> Set tasks
a. In the collar types thread, what did the trainer get to replace Peggy's Easy Walk harness?
b. Repeat the collar types thread starting with "Do they make" and going on through "it's too late.", substituting "windpipe" for "trachea".
c. Put this sentence from the collar types thread into Spanish: "It's possible to damage the trachea with a collar and not even realize until it's too late."

> Excerpted text
# Collar types



## Willowgirl (Jan 28, 2020)

I feel like whenever I see a photo on Instagram of a beautiful poodle they are wearing an easy walk type harness collar thing.(I think that’s what they’re called) 
Do they make walking easier or is it to protect the coat?
My 5 month puppy Willow does great with a regular collar around our quiet neighborhood free of distractions. She does try to pull me down on occasion if she sees a bird or dog before me. But this happening less and less often. I still feel like when I do have to pull her it may hurt her neck and I hate that. So we just sit and wait and try to relax a while. Haha


----------



## PeggyTheParti (Sep 5, 2019)

It's possible to damage the trachea with a collar and not even realize until it's too late.

Harnesses can encourage dogs to really _lean in_ and pull, so we use a front-clip harness which helps to redirect their forward motion.


----------



## Willowgirl (Jan 28, 2020)

I’ve tried a few different front clip harnesses but it’s hard to find any that fit her. The thing I’m referring to looks like a collar that goes around the chest.


----------



## PeggyTheParti (Sep 5, 2019)

Here's Peggy in her Easy Walk harness:



















Our trainer felt it hung down too far in the front and got us a Freedom Harness to replace it. Both have multiple adjustable straps so fit's not an issue.


----------



## PeggyTheParti (Sep 5, 2019)

(If you buy from Chewy, their customer support is excellent. They'll help with fit and would probably send you a replacement if you had any issues. Just remember that harnesses shouldn't be worn indoors or unsupervised.)

> Extracted material
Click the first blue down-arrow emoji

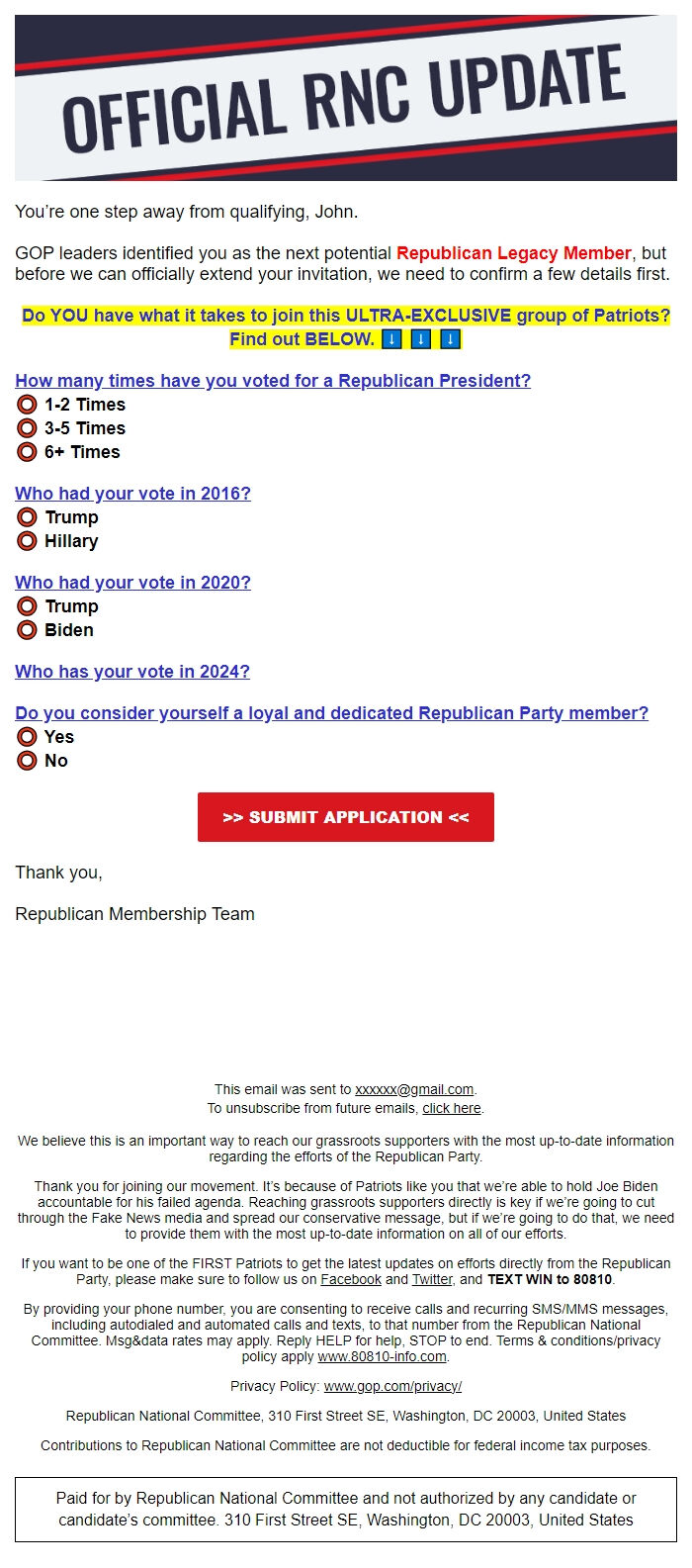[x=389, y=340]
==
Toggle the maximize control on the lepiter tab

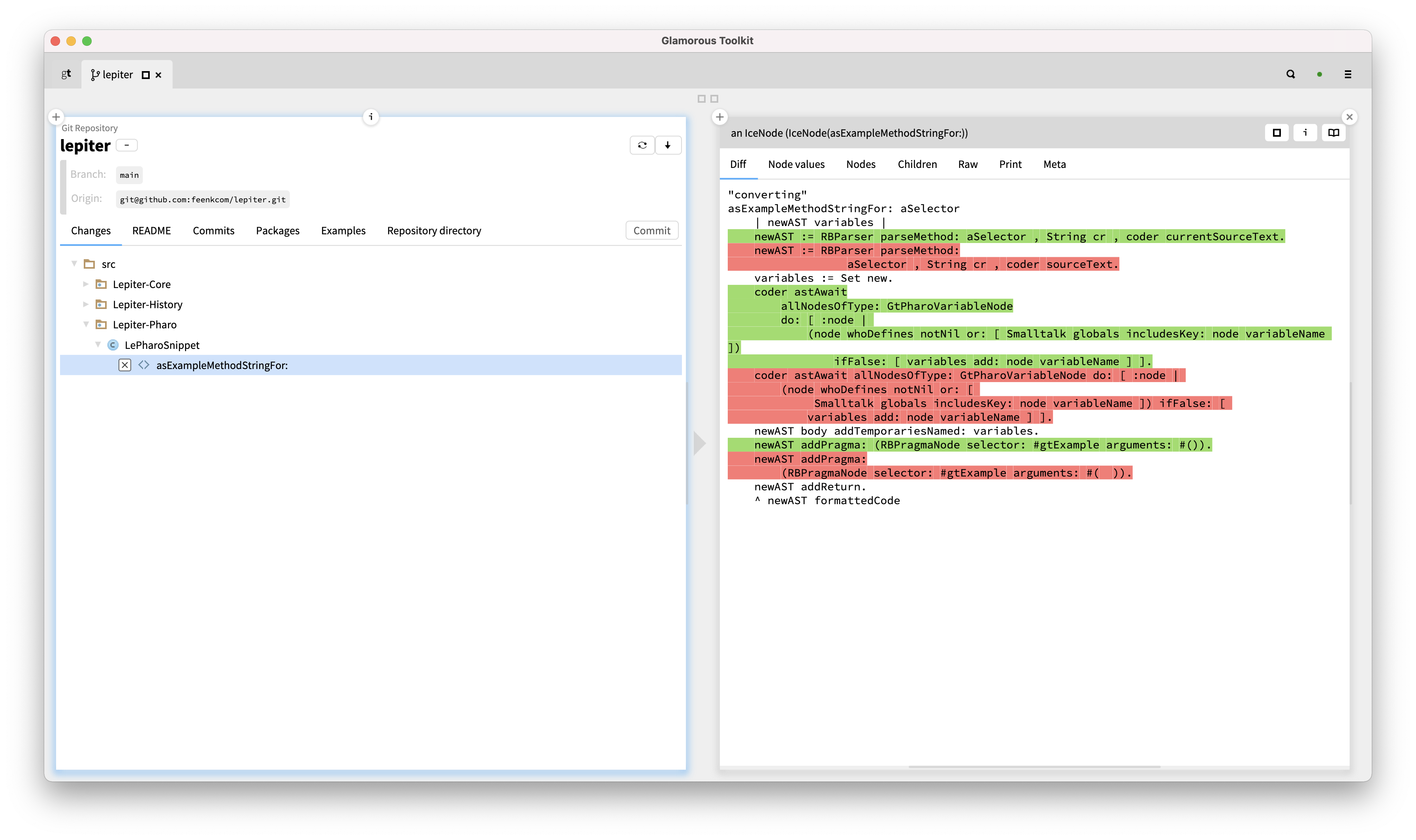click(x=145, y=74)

> Task answers
a. A Freedom Harness.

b.
Do they make walking easier or is it to protect the coat?
My 5 month puppy Willow does great with a regular collar around our quiet neighborhood free of distractions. She does try to pull me down on occasion if she sees a bird or dog before me. But this happening less and less often. I still feel like when I do have to pull her it may hurt her neck and I hate that. So we just sit and wait and try to relax a while. Haha


----------



## PeggyTheParti (Sep 5, 2019)

It's possible to damage the windpipe with a collar and not even realize until it's too late.

c. Es posible dañar la tráquea con un collar y ni siquiera darse cuenta hasta que es demasiado tarde.